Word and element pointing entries
########################################

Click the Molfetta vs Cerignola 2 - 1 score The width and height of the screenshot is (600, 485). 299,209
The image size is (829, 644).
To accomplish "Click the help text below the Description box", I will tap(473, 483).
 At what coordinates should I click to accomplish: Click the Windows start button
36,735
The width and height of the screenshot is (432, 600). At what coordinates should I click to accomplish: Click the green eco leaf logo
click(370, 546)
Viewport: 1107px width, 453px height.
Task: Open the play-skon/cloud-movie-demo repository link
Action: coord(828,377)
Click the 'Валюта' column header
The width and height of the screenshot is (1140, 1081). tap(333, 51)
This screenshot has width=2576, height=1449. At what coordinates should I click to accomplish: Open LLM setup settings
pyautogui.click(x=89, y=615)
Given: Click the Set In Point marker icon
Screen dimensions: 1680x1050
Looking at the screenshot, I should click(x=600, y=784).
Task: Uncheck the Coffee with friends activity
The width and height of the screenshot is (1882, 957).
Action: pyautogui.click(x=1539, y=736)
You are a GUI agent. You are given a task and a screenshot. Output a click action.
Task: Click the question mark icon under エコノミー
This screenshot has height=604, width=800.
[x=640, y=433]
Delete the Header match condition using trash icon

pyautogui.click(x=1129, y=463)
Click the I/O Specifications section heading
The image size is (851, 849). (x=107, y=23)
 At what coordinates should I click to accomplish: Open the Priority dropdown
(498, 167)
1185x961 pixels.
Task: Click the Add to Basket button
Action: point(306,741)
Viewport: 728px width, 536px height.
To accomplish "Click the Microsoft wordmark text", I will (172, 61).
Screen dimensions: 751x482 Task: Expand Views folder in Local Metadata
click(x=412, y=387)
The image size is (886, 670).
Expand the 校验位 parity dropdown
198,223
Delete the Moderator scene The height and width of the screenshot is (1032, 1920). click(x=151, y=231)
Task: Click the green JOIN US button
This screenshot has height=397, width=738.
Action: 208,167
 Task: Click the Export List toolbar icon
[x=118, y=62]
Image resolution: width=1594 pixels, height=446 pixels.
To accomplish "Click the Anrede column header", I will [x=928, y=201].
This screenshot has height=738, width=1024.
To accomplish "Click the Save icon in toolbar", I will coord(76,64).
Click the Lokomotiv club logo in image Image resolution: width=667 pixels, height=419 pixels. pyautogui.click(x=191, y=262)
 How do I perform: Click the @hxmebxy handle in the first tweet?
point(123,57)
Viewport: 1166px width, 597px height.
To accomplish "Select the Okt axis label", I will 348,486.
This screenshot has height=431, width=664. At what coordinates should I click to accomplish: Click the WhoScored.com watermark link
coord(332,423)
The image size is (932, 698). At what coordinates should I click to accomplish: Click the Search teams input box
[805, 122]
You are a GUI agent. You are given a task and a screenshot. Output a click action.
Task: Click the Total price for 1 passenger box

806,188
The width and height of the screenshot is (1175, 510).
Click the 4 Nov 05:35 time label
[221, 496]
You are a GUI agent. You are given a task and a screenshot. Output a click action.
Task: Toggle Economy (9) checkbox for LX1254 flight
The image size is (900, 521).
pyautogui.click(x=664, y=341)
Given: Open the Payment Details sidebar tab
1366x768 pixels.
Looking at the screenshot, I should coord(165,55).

########################################

■ **Aim of the exercise**
Please rewrite all of the data above, replacing "GUI agent" with "interface agent" and leaving everything else unchanged.

■ **Complete output**
Click the Molfetta vs Cerignola 2 - 1 score The width and height of the screenshot is (600, 485). 299,209
The image size is (829, 644).
To accomplish "Click the help text below the Description box", I will tap(473, 483).
 At what coordinates should I click to accomplish: Click the Windows start button
36,735
The width and height of the screenshot is (432, 600). At what coordinates should I click to accomplish: Click the green eco leaf logo
click(370, 546)
Viewport: 1107px width, 453px height.
Task: Open the play-skon/cloud-movie-demo repository link
Action: coord(828,377)
Click the 'Валюта' column header
The width and height of the screenshot is (1140, 1081). tap(333, 51)
This screenshot has width=2576, height=1449. At what coordinates should I click to accomplish: Open LLM setup settings
pyautogui.click(x=89, y=615)
Given: Click the Set In Point marker icon
Screen dimensions: 1680x1050
Looking at the screenshot, I should click(x=600, y=784).
Task: Uncheck the Coffee with friends activity
The width and height of the screenshot is (1882, 957).
Action: pyautogui.click(x=1539, y=736)
You are a interface agent. You are given a task and a screenshot. Output a click action.
Task: Click the question mark icon under エコノミー
This screenshot has height=604, width=800.
[x=640, y=433]
Delete the Header match condition using trash icon

pyautogui.click(x=1129, y=463)
Click the I/O Specifications section heading
The image size is (851, 849). (x=107, y=23)
 At what coordinates should I click to accomplish: Open the Priority dropdown
(498, 167)
1185x961 pixels.
Task: Click the Add to Basket button
Action: point(306,741)
Viewport: 728px width, 536px height.
To accomplish "Click the Microsoft wordmark text", I will (172, 61).
Screen dimensions: 751x482 Task: Expand Views folder in Local Metadata
click(x=412, y=387)
The image size is (886, 670).
Expand the 校验位 parity dropdown
198,223
Delete the Moderator scene The height and width of the screenshot is (1032, 1920). click(x=151, y=231)
Task: Click the green JOIN US button
This screenshot has height=397, width=738.
Action: 208,167
 Task: Click the Export List toolbar icon
[x=118, y=62]
Image resolution: width=1594 pixels, height=446 pixels.
To accomplish "Click the Anrede column header", I will [x=928, y=201].
This screenshot has height=738, width=1024.
To accomplish "Click the Save icon in toolbar", I will coord(76,64).
Click the Lokomotiv club logo in image Image resolution: width=667 pixels, height=419 pixels. pyautogui.click(x=191, y=262)
 How do I perform: Click the @hxmebxy handle in the first tweet?
point(123,57)
Viewport: 1166px width, 597px height.
To accomplish "Select the Okt axis label", I will 348,486.
This screenshot has height=431, width=664. At what coordinates should I click to accomplish: Click the WhoScored.com watermark link
coord(332,423)
The image size is (932, 698). At what coordinates should I click to accomplish: Click the Search teams input box
[805, 122]
You are a interface agent. You are given a task and a screenshot. Output a click action.
Task: Click the Total price for 1 passenger box

806,188
The width and height of the screenshot is (1175, 510).
Click the 4 Nov 05:35 time label
[221, 496]
You are a interface agent. You are given a task and a screenshot. Output a click action.
Task: Toggle Economy (9) checkbox for LX1254 flight
The image size is (900, 521).
pyautogui.click(x=664, y=341)
Given: Open the Payment Details sidebar tab
1366x768 pixels.
Looking at the screenshot, I should coord(165,55).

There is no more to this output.